A Cross-Industry Effort

But telehealth can’t achieve these goals on its own. Healthcare providers and health insurers need care-anywhere strategies that envelop all patient and member touchpoints, gathering data and ensuring the member/patient is recognized at each touch. Providers must integrate telehealth workflows into other clinical workflows and electronic health record systems to capture the documentation needed for reimbursement and care management. Payers need to work with their network providers and health systems to create policies and benefits that incentivize adoption of care at home.

Then, providers and payers must deliver care-anywhere experiences that resonate with health consumers, such as the following:  
  • Extend in-home monitoring and tailor it to an individual’s needs. Healthcare providers are currently able to monitor patients for cardiac conditions and post-operative follow up. Diabetic patients can send weight and blood sugar readings via surveys or digital devices. These are undoubtedly valuable, but wearables and expected generations of new in-home devices will go further, allowing plans and providers to capture and set baselines for a single person, then monitor for readings anomalous for that individual. Identifying and investigating signals unique to an individual, such as subtle changes in blood oxygen levels, would set new standards for early intervention and outcome improvement.  

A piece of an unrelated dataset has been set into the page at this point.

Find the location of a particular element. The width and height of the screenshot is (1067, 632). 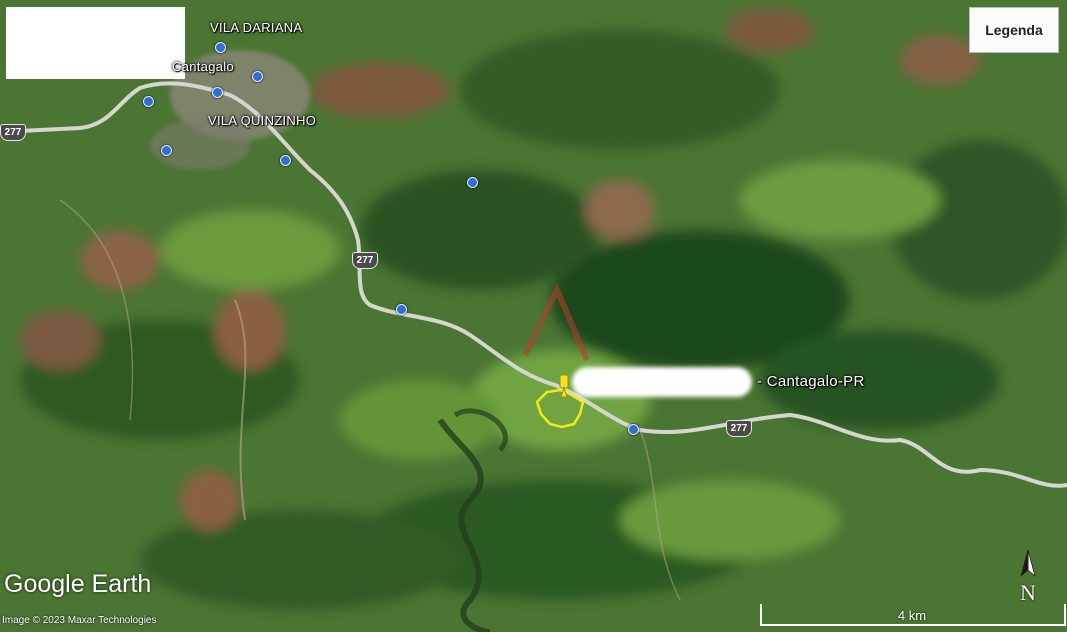

scale-label: 4 km is located at coordinates (912, 616).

  • Create differentiated care-at-home experiences. Care-anywhere experiences need to be contextual to be effective. For example, the care provided to a relatively healthy pregnant woman could include monthly video coaching, plus weekly weight and blood pressure check-ins. For an expectant mother with gestational diabetes and hypertension, however, data could be streamed and analyzed daily, with daily check-ins via an AI agent mobile app and on-demand coaching sessions.
  • Streamline referral and prior-authorization processes so that care anywhere is widely available to members. Providers must capture data from virtual channels and ambulatory care settings and integrate it into electronic health records to prevent health data gaps and ensure continuity of care.
Telehealth has been a vitally important care-delivery channel during the COVID-19 crisis – now, payers and providers need to take a long-term view of its role. Telehealth is just one digital doorway into a potentially much larger virtual care continuum. Recognizing this can help ensure virtual care investments made now support competitive care-anywhere offerings in a post-pandemic world.